Ben Gummer, Cabinet Office minister
Gummer publicly acknowledged that relations between the Government Digital Service (GDS) and other departments that have their own (siloed) solutions has hindered the progress of digital change. Major departments, such as the Department for Work and Pensions (DWP), had lobbied furiously for the influence of the GDS to be reduced or diminished to an advisory role. But he said necessity means the situation is improving.
“There’s no secret about it. It has been difficult for the next transformation to begin. Why is that? There’s nothing wrong with GDS or with the departments they work with. We’re asking for profound cultural change – where we’re getting to now with digital transformation isn’t about kit, it’s about the way that we operate,” he said.

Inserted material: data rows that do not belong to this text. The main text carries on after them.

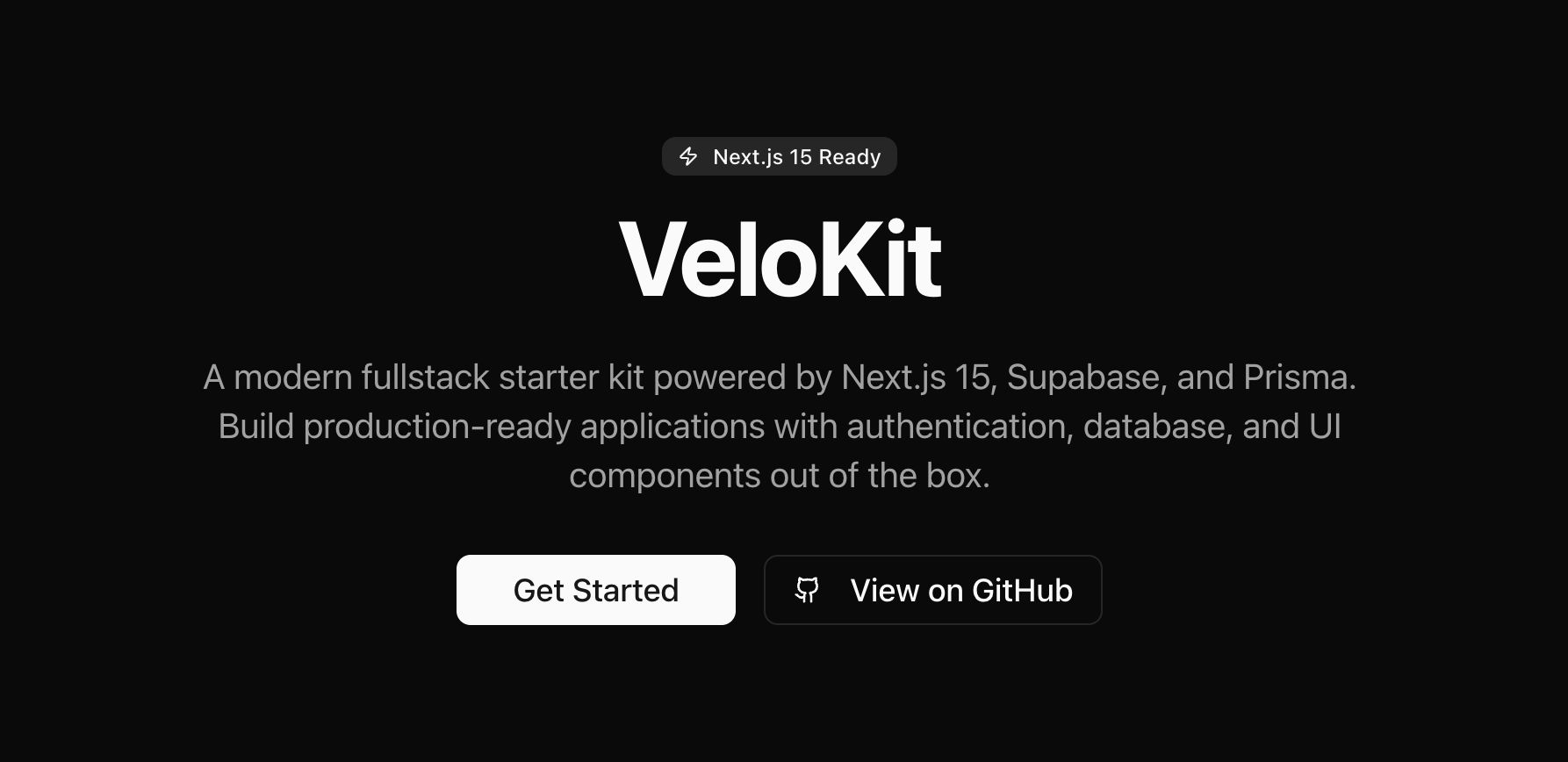Open the Get Started button
This screenshot has height=762, width=1568.
(x=596, y=590)
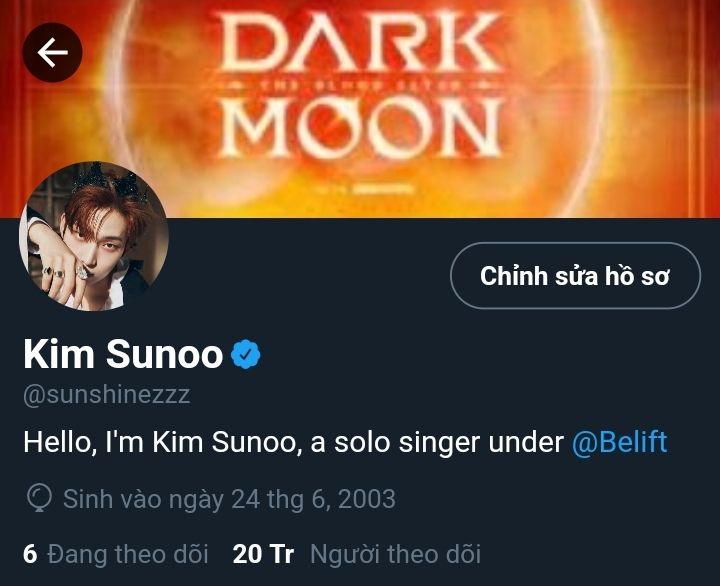Select the @sunshinezzz handle
Viewport: 720px width, 586px height.
pos(107,395)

“This is a challenge that faces all incumbents. If you’re lucky enough to be a startup you can design this from the bottom up. But when you’re a large bank, government or a supermarket, you’re talking about significant cultural change. By any measure, five-and-a-half years is quick to achieve that cultural change.”
And neither is it just about savings
“This not just savings for savings’ sake, nor is this transformation for transformation’s sake – this is to change the nature of government, so we are serving the public who we seek to serve, and [with a government] that they desperately wish to feel served by,” Ben Gummer continued.

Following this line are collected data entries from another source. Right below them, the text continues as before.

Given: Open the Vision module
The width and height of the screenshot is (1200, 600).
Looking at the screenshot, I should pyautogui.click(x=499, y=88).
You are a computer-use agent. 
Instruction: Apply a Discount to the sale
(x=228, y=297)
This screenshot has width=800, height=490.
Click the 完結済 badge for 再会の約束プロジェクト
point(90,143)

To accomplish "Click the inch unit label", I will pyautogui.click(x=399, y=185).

Build a service, not a silo
For business, going down a path towards digital transformation translates to not just building products but building digital services that are useful for their users. If you reduce the users’ costs and increase the rewards of doing business with you, you will become more attractive. Create APIs that users, developers, and others digital services can access and build upon, enabling your services and products to be promulgated throughout the Internet. Above all, as the GDS found with the DWP, don’t build a silo: build a service.